Ironisnya, tidak ditemukan papan nama proyek di lokasi sebagaimana diwajibkan dalam Perpres No. 54 Tahun 2010, Perpres No. 70 Tahun 2012, serta UU No. 14 Tahun 2008 tentang Keterbukaan Informasi Publik. Ini merupakan pelanggaran administratif yang mencerminkan tidak adanya komitmen transparansi dalam penggunaan dana publik.

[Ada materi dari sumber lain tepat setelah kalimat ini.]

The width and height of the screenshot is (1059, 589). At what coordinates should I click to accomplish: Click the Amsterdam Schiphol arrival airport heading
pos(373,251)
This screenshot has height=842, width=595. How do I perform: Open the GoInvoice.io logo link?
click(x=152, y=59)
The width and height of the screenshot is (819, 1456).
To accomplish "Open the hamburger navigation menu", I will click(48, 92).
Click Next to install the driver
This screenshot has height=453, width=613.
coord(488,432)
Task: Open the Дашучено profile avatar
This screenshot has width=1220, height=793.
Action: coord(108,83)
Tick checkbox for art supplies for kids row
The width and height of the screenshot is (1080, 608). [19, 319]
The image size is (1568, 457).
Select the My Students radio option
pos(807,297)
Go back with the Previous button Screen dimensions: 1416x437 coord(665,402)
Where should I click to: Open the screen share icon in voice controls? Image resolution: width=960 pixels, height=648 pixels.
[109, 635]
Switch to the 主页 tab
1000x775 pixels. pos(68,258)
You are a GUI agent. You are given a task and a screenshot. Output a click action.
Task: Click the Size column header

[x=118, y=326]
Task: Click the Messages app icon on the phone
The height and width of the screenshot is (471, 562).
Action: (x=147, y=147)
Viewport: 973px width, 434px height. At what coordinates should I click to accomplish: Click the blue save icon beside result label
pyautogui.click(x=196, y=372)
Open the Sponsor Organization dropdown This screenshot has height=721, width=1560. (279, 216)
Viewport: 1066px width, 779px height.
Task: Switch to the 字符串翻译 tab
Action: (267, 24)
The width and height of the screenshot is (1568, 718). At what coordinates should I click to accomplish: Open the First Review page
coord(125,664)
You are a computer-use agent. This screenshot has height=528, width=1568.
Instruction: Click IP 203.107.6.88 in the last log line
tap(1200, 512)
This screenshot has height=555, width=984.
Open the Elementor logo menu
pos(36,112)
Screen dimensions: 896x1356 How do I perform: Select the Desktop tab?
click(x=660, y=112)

*Aset Negara Hilang: Lurah Bungkam, Bangtib Diam, Mandor Dikirim*
Investigasi juga mengungkap bahwa tiang besi panjang berukuran sekitar 6–9 meter dan berat 70–100 kg, yang diduga merupakan aset negara, telah hilang (raib) dari lokasi proyek tanpa penjelasan resmi. Keberadaan tiang tersebut sebelumnya tercatat ada di lokasi namun kini hanya tersisa bekasnya saja.
Saat awak media mencoba mengonfirmasi ke kantor kelurahan, Lurah Krembangan Selatan, Sumadalana, menolak menemui dan justru memilih menelepon seorang mandor proyek bernama Fahri untuk menggantikan dirinya memberikan penjelasan. Awak media enggan merespon Fahri karena bukan pihak yang berwenang dalam tata kelola aset negara.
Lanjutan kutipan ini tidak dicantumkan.